# Help with Kontakt Tempo syncing to DAW



## IoannisGutevas (Dec 4, 2016)

Hello everyone!

I need some help from Kontakt gurus in the forum! 

I have a kontakt setup in my template syncing to DAW tempo as multitimbral with 16 different instruments in it. Kontakt is sync to DAW tempo. Instrument A and Instrument B are instruments containing loops.

I want instrument A to play the loop at DAWs tempo while instrument B to play the tempo but at half or double speed from the DAW tempo. 

What i do thus far is deactivate the Sync button , typing the tempo manualy then playing the loop, export it to audio then acticating the sync button again and preview it with the rest of the composition.

Is there any more efficient way to do this?


----------



## EvilDragon (Dec 4, 2016)

Yes, you can add a Constant modulator to the Speed knob in the other instrument, and set it to +/- 50% for double time or half time.


----------



## IoannisGutevas (Dec 4, 2016)

EvilDragon said:


> Yes, you can add a Constant modulator to the Speed knob in the other instrument, and set it to +/- 50% for double time or half time.



Thanks for the reply EvilDragon but can you be a bit more.. descriptive? How can i do that?

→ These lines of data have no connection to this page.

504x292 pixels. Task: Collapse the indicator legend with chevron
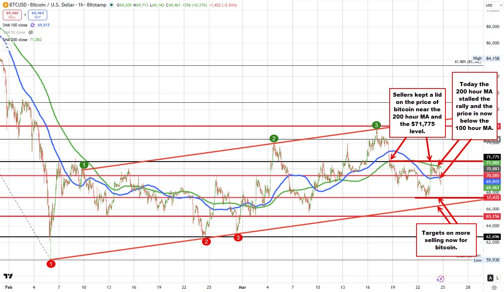[x=6, y=48]
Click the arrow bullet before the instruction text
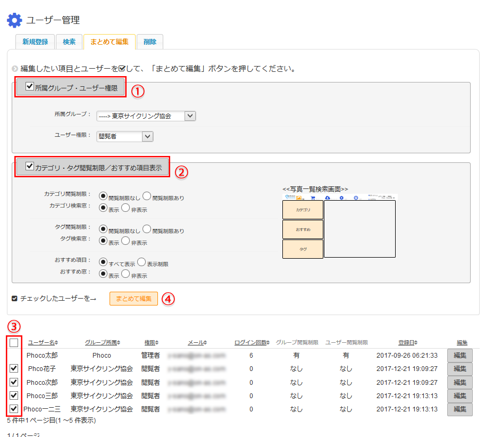 [14, 69]
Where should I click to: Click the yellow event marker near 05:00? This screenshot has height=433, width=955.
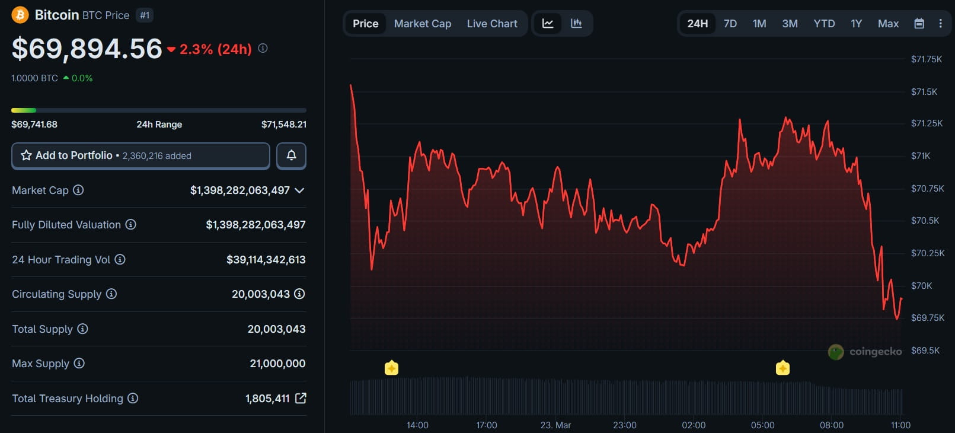(x=782, y=368)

EDIT: I found the speed knob but its greyed out and its set to "zone". Im looking for example at Heavyocity Ensemble Metals library.


----------



## EvilDragon (Dec 4, 2016)

Right-click the knob, you can still add modulators this way.


----------



## IoannisGutevas (Dec 4, 2016)

EvilDragon said:


> Right-click the knob, you can still add modulators this way.



Yes I found it. Problem is that as i see to some instruments it works and to others it doesnt affect tempo at all :S. Also the fact that you cant write a precise value (like 50% or 25%) and you have to move the mouse to find the exact percentage is way more tiring and time consuming than my noob-y way. But all in all thank you for the help EvilDragon, if nothing else i learnt how to add modulators in knobs in kontakt and that will come certainly handy


----------